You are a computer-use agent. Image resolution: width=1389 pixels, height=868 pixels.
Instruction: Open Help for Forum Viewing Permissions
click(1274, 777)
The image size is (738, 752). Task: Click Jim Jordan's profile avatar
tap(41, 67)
....................
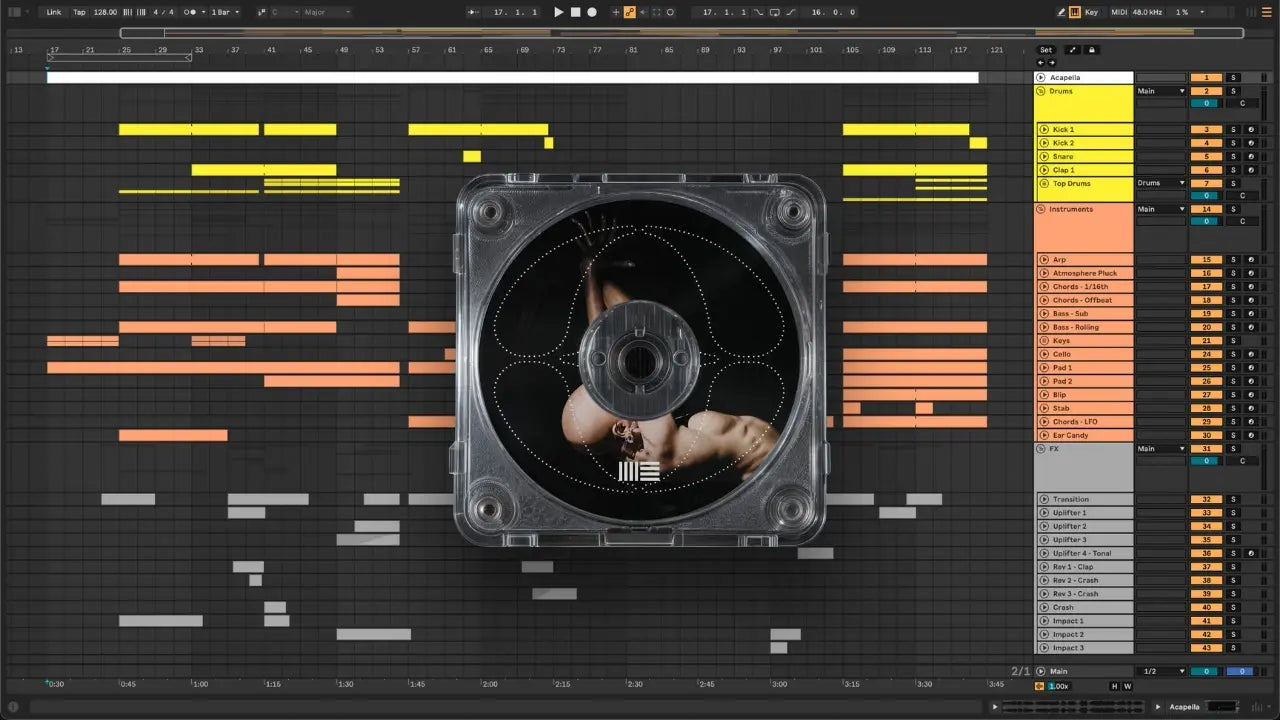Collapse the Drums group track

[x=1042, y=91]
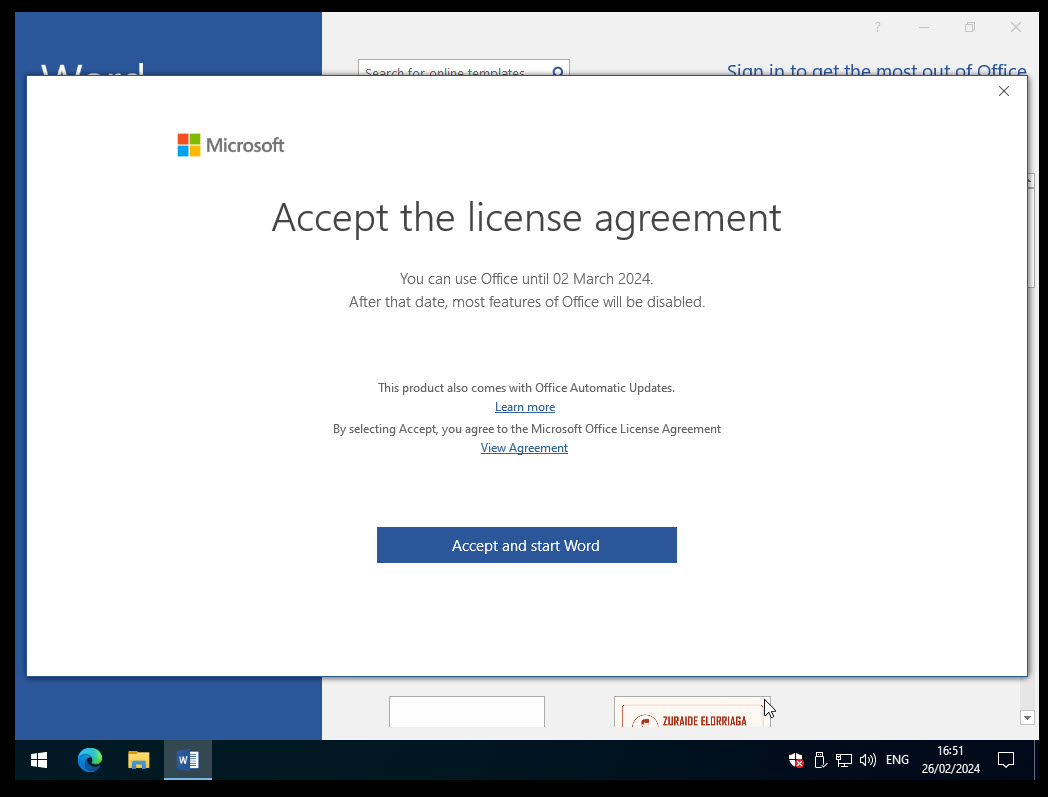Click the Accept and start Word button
....................
◆ Goal
In the listing above, write out again everything from the line with "Collapse the Drums group track" down to the line with "Click the Accept and start Word button", both lines included, with "Vocals" substituted for "Drums" and nothing else changed. Give only those lines, and leave the pictures out.

◆ Answer in full
Collapse the Vocals group track

[x=1042, y=91]
Click the Accept and start Word button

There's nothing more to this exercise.